Nos Sages évoquent le lien étroit qui existe entre l’individu et l’histoire du peuple juif que raconte la Torah. Les grands événements de l’esclavage en Égypte et l’Exode relatés dans notre paracha peuvent avoir lieu dans le monde intérieur de chaque homme ou femme d’aujourd’hui.
Un exemple de cela est le récit des plaies, un thème central de la paracha de Vaéra. Lorsque nous lisons la Haggadah, à Pessa’h, nous en chantons la liste, versant une goutte de vin à l’évocation de chacune d’entre elles. Et puis la Haggadah rappelle une discussion à leur propos entre deux Sages de l’ancien temps : Rabbi Eliézer et Rabbi Akiva.
Rabbi Eliézer affirme que chaque plaie consista en fait en quatre plaies. D’après Rabbi Akiva, ce n’était pas quatre, mais cinq. Assis à la table du Séder, lisant dans la Haggadah maculée de vin, nous nous hâtons vers la consommation de la matsa, des herbes amères et du repas. Mais que nous enseignent ces deux Sages aujourd’hui ?
C’est ici que nous pouvons découvrir quelque chose sur la possibilité de quitter l’Égypte à un niveau personnel et intérieur.

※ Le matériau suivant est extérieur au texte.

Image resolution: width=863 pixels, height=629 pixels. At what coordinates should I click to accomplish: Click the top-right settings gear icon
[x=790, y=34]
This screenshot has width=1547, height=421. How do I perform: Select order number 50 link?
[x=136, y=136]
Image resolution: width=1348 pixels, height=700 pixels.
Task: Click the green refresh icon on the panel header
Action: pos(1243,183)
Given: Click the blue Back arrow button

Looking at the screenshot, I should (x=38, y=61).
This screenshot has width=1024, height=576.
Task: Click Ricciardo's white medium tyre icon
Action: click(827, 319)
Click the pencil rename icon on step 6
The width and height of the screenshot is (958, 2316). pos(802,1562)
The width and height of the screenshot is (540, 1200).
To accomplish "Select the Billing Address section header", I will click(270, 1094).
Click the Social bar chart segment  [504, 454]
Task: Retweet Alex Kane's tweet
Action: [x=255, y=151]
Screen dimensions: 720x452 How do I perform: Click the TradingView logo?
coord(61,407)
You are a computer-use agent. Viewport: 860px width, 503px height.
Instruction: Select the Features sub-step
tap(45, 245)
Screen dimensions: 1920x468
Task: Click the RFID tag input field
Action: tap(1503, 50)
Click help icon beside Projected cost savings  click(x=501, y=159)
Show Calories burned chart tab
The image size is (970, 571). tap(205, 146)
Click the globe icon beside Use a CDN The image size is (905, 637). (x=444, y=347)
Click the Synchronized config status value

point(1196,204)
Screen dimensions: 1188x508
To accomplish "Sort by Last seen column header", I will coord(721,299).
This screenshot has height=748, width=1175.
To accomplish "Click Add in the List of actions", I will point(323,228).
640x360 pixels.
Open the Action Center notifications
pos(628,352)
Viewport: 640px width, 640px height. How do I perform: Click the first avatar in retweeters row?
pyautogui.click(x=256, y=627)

La fonction des plaies dans l’histoire fut de briser le pouvoir maléfique de l’Égypte et du Pharaon, le tyran qui avait asservi le peuple juif. À l’intérieur de nous, les plaies sont les efforts que nous faisons pour nous libérer de notre propre situation de servitude. Par qui ou par quoi sommes-nous asservis ? Par nos propres désirs négatifs, par notre propre égocentrisme.
Et cet esclavage intérieur se compose de quatre niveaux, selon Rabbi Eliézer, ou de cinq, selon Rabbi Akiva. Comprendre ceci nous permet de mieux appliquer les « plaies » pour libérer notre moi intérieur.
Le premier niveau se rencontre lorsque le penchant négatif a tellement de force à l’intérieur de nous qu’il peut nous obliger à faire quelque chose de répréhensible. C’est le niveau simple et ordinaire de la vie quotidienne, dans lequel nous luttons pour garder le contrôle de notre comportement.
Le second niveau d’esclavage, plus subtil, est celui où nous faisons ce qui est bien, tout en étant constamment préoccupés de ce que les autres vont penser de nous. Nous sommes pris au piège dans notre propre vision de la société.
Le troisième niveau est encore plus délicat. L’individu éprouve un sentiment de liberté et se pose au-dessus des opinions des autres. Cependant, il reste limité par son propre intellect et sa compréhension. Il demeure froid, sans passion. Contrastant avec un tel état, les enseignements du judaïsme exigent de nous d’être capables de dépasser cette limite : « Tu aimeras D.ieu de tout ton cœur, de toute ton âme et de toute ta force. » Il est des situations qui exigent plus qu’une froide rationalité.
Le quatrième niveau est celui où l’homme peut dépasser la compréhension. Il agit dans le sacrifice de soi. Pour Rabbi Eliézer, c’est là le niveau le plus élevé que l’on peut atteindre.
Mais Rabbi Akiva y voit encore un possible problème. On peut encore être piégé par la conscience de sa propre vertu : « Je me sacrifie ! Ne suis-je pas merveilleux ? » Pour Rabbi Akiva, le cinquième niveau de liberté est atteint lorsqu’on s’est complètement libéré de son ego.
On peut alors totalement se dévouer au service de D.ieu, apportant finalement la rédemption non pas seulement à soi-même, mais à la Création tout entière.